Re: Article wierdness
From: | Doug Dee <amateurlinguist@...> |
Date: | Saturday, September 11, 2004, 12:45 |
In a message dated 9/11/2004 12:00:59 AM Eastern Daylight Time,
dragon@NETYP.COM.AU writes:
>"It isn't a bowl of lion's eye soup unless it contains the eye of a lion."
>This morning it struck me that it's a wierd peculiarity of English to
>use the definite article before 'eye' in that context. Lions, after
>all, have two eyes, so logic dictates that the article should be
>indefinite. However, when a part of a whole is an ingredient in a
>recipe, it seems that we use the definite article to refer to the part
>(this doesn't apply to measurements - it's "the eye of a lion", but
>it's "a cup of water").
>Is there a deeper layer of logic here?
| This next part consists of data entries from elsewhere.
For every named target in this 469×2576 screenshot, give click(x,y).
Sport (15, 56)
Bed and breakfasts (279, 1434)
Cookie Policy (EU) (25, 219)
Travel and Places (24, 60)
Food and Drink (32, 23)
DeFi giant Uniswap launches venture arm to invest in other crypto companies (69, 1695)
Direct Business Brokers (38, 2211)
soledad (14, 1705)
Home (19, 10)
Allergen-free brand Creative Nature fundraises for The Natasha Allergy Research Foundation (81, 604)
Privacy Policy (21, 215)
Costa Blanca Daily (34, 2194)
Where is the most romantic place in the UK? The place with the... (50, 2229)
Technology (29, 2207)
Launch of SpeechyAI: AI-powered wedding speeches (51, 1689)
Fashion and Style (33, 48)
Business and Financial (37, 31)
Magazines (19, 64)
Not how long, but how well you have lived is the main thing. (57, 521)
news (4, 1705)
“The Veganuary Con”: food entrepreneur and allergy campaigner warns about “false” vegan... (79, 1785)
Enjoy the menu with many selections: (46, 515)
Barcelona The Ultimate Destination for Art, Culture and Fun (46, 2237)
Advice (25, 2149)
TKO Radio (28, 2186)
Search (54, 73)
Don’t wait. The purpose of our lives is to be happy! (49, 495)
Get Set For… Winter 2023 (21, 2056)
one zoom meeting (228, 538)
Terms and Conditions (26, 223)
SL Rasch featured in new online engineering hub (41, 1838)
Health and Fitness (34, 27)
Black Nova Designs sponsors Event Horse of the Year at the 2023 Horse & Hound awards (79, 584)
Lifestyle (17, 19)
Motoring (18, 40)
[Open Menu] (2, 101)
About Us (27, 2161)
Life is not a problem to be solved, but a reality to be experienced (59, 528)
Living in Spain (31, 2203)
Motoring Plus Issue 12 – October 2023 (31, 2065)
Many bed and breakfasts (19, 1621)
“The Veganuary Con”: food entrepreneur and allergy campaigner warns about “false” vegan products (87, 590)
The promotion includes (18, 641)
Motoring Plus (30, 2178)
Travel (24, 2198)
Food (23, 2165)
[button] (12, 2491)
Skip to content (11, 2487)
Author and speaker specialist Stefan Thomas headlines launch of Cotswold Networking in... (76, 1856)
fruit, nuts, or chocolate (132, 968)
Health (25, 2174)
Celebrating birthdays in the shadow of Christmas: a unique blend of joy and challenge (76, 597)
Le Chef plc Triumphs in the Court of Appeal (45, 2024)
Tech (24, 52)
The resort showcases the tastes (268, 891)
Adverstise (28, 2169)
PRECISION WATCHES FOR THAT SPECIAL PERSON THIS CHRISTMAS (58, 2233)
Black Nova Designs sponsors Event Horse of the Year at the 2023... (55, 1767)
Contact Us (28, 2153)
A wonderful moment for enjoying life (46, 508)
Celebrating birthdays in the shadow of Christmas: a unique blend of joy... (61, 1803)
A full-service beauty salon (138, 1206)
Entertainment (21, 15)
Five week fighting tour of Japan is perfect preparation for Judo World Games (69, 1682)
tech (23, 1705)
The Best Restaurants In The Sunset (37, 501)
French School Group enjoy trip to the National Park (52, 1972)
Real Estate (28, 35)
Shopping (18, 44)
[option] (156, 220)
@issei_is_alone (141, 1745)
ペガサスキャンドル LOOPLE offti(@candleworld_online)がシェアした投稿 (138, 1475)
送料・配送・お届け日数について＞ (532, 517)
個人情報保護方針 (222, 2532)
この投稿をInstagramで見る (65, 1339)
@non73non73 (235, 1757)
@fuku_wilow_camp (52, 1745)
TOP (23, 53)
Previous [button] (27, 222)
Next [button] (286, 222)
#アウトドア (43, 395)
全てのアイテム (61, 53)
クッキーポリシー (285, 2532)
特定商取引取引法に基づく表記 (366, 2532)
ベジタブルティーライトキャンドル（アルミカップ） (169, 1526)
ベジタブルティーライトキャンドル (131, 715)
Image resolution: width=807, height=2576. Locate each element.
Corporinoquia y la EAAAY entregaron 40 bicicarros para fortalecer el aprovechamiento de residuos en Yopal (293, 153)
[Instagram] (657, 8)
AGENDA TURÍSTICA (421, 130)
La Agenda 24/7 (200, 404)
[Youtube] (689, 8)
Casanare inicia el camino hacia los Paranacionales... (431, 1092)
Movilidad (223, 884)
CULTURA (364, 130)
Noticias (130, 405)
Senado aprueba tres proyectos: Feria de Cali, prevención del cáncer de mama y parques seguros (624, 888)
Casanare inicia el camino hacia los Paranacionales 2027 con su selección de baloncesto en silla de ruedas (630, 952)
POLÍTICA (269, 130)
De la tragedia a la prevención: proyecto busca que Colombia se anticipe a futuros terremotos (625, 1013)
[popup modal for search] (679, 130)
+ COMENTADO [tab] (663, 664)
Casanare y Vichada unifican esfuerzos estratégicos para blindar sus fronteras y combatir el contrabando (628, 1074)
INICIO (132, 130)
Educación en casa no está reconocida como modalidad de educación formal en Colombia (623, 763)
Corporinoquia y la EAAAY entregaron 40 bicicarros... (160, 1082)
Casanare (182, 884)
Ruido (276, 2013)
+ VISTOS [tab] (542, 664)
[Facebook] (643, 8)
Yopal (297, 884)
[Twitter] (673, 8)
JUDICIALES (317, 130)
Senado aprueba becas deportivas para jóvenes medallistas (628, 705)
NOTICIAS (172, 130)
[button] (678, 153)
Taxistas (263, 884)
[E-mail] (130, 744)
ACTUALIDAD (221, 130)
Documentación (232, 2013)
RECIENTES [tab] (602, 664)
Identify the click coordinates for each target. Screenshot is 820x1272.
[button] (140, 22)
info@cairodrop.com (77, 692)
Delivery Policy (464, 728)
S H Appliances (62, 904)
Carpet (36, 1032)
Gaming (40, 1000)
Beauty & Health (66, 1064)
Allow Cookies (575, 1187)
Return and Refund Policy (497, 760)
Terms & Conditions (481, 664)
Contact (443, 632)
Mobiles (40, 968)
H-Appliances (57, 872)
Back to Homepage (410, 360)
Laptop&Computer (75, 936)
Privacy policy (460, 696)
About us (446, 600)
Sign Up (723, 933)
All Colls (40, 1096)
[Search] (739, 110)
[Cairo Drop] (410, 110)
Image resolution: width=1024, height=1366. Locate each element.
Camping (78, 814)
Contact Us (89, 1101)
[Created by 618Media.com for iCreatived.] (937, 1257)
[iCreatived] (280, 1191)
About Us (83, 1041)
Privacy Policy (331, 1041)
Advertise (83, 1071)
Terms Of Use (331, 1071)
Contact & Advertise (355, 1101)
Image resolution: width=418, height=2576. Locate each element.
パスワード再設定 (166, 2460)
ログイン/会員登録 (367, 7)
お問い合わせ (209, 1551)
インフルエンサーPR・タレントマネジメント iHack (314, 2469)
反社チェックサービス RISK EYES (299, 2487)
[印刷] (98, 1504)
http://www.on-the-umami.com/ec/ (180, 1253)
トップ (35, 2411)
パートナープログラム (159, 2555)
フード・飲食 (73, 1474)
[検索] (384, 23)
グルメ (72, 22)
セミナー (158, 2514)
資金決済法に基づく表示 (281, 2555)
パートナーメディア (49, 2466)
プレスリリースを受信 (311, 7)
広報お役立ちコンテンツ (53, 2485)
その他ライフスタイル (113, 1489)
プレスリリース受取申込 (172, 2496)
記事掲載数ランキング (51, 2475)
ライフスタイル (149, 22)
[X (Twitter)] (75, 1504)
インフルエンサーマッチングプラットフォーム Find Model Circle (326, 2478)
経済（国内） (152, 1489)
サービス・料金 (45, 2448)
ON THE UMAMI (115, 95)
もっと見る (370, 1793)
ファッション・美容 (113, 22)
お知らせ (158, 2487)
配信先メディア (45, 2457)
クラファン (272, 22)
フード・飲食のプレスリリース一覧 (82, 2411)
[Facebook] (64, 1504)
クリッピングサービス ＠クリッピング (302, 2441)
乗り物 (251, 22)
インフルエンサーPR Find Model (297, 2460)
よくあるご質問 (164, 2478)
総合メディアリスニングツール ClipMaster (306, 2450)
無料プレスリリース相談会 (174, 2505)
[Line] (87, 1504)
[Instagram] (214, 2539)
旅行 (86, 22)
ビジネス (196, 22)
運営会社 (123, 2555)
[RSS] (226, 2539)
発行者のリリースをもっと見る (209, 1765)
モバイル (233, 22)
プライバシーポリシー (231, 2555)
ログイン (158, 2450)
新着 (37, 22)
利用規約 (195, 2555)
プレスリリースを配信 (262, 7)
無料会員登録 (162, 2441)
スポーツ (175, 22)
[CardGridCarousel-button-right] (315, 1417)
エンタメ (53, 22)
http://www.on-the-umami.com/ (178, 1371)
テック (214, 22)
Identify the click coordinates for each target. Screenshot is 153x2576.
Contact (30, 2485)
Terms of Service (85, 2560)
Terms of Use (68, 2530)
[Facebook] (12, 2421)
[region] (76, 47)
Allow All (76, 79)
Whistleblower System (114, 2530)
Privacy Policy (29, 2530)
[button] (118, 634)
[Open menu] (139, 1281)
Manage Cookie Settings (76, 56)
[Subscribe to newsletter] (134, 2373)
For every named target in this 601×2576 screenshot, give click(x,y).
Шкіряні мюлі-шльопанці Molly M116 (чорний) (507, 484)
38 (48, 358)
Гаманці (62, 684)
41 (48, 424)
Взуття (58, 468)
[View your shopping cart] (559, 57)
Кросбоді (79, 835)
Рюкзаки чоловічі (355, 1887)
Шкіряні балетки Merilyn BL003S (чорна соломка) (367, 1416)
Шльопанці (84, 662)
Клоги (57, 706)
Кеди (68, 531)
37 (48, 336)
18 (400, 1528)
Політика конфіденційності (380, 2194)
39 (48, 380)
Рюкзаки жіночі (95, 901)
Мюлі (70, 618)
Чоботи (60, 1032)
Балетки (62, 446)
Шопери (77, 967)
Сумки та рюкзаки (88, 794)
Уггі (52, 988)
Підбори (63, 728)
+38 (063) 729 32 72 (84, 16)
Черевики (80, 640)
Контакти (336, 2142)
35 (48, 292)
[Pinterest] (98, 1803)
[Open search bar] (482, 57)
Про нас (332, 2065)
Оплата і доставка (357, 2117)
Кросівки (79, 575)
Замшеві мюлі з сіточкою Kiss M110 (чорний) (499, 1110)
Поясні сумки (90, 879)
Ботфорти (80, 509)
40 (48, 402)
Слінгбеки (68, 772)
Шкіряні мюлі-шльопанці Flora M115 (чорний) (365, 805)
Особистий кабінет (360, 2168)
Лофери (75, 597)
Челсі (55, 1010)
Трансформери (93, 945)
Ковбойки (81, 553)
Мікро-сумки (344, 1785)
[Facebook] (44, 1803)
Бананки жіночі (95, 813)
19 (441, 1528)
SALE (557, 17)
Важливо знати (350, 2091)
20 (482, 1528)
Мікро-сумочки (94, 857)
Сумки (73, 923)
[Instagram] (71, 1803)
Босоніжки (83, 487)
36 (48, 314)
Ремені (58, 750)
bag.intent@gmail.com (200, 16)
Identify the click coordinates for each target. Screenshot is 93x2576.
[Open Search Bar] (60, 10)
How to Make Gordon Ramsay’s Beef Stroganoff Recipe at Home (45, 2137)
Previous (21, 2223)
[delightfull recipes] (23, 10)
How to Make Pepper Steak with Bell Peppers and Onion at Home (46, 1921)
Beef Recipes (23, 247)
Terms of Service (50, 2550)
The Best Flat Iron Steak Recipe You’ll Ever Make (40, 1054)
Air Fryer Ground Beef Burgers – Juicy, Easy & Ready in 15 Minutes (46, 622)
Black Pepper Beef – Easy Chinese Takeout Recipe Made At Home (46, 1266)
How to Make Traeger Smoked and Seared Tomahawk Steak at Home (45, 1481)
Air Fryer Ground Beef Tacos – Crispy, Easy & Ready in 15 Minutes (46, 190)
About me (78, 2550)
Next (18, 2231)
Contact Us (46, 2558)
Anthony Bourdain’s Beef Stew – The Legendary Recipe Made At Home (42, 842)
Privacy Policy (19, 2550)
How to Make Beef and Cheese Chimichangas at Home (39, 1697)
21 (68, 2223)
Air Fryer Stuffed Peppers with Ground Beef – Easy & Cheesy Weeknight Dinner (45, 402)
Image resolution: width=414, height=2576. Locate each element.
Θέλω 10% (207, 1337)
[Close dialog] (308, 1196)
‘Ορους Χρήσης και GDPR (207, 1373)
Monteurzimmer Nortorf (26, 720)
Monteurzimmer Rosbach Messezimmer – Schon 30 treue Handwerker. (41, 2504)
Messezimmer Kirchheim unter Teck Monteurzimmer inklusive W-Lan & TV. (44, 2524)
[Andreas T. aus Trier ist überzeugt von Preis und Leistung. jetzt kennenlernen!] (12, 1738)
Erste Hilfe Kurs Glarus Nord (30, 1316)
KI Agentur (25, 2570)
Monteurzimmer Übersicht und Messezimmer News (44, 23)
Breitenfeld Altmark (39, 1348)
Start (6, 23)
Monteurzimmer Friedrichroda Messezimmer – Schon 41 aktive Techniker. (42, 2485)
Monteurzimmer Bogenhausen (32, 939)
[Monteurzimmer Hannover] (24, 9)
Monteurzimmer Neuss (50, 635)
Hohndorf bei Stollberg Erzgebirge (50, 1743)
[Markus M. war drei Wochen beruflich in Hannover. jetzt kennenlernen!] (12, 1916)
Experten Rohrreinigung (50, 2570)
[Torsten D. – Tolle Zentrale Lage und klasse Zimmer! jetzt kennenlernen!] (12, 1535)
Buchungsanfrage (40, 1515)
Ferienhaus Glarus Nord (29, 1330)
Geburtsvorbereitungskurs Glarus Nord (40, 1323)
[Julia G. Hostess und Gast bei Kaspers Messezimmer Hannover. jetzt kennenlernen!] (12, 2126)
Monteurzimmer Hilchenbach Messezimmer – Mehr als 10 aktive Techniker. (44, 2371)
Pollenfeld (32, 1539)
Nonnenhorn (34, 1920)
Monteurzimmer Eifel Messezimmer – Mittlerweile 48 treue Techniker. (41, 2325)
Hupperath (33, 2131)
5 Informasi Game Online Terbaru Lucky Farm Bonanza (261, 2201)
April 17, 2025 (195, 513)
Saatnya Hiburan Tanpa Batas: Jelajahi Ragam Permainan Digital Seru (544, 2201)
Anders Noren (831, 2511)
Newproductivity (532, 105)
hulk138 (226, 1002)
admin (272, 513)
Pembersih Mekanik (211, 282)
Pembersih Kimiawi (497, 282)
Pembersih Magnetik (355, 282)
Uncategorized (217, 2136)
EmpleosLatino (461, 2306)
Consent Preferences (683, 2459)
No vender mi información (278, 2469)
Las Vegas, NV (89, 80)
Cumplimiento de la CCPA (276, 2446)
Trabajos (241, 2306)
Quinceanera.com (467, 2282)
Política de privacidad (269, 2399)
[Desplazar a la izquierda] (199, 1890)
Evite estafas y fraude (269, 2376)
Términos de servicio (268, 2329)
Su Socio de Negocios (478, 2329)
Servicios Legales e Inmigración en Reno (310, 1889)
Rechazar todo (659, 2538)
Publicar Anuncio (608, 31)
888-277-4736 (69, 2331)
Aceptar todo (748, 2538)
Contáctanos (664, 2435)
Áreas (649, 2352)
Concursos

Has this phenomenon been
>studied?
It seems to me that similar usages occur in other contexts in English, and
also in other languages.
If I recall my French correctly, the usual way to raise "Raise your hand," is
"Levez la main" literally "Raise the hand," even though most of us have two
hands, so that perhaps "Raise a hand" would seem more logical.
In English, I see nothing peculiar about a sentence like "Some jerk threw a
brick through the window in my living room," even if in fact my living room has
more than one window (so that I could have said "a window"). This seems to
me to be essentialy parallel to the "lion's eye" example.